There have been some signs that investor enthusiasm for the biggest beneficiaries of the month-long rally may be waning. According to Goldman and BofA’s trading desks, investors should hedge across rate sensitive areas of the market such as small caps, regional banks and gold, adding that underperformance might still shake out those holding gold as high beta risk asset.

Separately, markets will remain on edge as major central banks including the Fed and Bank of Japan deliver policy decisions beginning Tuesday (no surprises expected). While investors expect them to all leave rates unchanged, traders will be alert to signs officials are worried about the inflation threat posed by the biggest disruption to oil supply in history from the Iran war.

A fresh round of speculation that policy tightening may come in coming months would be negative for government debt, which has already underperformed other assets in recent weeks as stocks and credit markets rallied with traders looking past the war. The Bloomberg GlobalAgg Index, a measure of global investment grade debt, has slid 1.7% since the Iran war broke out against the 1.5% gain in global stocks.

While the aggressive policy tightening cycle that was penciled in during the first part of the Middle East war has been partially unwound, “markets have been forced to recognize that the inflation threat is not over,” Marc Chandler, chief market strategist at Bannockburn Capital Markets wrote. April inflation reports are unlikely to offer relief from firm March readings and the spill over in to core prices is becoming more visible.

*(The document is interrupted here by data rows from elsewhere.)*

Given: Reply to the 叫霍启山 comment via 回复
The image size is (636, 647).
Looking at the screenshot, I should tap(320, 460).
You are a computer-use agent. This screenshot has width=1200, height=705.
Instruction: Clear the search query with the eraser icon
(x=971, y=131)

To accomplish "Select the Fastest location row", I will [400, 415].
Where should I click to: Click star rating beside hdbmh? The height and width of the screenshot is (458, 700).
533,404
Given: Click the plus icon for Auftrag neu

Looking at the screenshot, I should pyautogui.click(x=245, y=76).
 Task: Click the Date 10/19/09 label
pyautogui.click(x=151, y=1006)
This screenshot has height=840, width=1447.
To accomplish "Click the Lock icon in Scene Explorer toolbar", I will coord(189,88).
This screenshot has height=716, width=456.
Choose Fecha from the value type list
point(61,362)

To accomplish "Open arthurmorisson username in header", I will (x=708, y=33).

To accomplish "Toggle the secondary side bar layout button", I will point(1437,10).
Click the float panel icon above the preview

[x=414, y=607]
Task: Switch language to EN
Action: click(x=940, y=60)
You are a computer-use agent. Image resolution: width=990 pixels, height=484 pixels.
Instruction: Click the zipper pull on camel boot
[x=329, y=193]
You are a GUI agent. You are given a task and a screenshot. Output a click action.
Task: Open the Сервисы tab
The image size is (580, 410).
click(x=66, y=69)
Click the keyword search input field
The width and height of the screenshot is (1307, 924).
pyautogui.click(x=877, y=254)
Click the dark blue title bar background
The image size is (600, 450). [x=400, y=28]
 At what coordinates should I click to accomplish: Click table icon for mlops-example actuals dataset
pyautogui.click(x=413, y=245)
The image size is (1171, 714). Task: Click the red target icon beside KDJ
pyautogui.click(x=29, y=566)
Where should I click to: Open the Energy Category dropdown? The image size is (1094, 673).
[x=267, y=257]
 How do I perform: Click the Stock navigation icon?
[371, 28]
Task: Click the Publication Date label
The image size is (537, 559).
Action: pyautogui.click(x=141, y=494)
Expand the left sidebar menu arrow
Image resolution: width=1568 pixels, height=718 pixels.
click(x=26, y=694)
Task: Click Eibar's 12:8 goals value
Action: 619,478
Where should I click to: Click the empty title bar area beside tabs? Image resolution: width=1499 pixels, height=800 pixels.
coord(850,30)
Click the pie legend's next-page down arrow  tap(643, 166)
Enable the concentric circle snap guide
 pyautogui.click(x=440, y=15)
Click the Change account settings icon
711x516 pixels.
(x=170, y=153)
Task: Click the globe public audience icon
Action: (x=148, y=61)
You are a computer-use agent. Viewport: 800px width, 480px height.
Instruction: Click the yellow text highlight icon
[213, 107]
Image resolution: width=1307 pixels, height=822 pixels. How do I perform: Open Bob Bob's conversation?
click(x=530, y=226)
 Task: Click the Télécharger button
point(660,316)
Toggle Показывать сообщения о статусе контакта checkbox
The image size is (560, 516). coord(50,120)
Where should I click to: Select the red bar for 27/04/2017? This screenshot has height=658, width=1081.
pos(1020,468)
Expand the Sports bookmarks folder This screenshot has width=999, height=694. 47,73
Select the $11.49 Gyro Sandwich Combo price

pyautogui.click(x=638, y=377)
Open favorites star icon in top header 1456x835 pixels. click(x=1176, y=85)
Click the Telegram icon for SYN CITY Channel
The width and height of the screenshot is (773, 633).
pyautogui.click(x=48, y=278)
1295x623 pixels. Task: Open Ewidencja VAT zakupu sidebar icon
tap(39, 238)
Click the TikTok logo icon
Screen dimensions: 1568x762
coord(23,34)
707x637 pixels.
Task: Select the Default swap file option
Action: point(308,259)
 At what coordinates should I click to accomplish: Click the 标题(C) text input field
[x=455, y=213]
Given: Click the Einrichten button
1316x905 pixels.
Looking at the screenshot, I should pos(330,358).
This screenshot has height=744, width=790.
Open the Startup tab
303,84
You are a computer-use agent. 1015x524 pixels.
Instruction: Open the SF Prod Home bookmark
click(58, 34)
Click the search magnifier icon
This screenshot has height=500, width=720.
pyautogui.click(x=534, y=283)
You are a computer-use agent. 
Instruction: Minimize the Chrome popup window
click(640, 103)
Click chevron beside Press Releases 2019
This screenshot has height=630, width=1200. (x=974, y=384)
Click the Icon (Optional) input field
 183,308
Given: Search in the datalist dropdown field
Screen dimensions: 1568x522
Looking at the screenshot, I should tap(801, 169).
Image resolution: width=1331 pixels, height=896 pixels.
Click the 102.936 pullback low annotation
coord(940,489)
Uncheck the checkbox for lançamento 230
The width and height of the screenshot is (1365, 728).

But the big variable for markets this week will not be geopolitics but earnings, with tens of trillions in market cap, some 42% of the S&P, set to report: Alphabet, Microsoft, Amazon.com and Meta are set to report Wednesday, followed by Apple a day later. The companies are worth nearly $16 trillion combined, representing a quarter of the S&P 500 Index’s market capitalization.

“It’s going to be a critical week,” said Keith Lerner, chief investment officer and chief market strategist at Truist Advisory Services. Results need “to validate this recent move,” he added.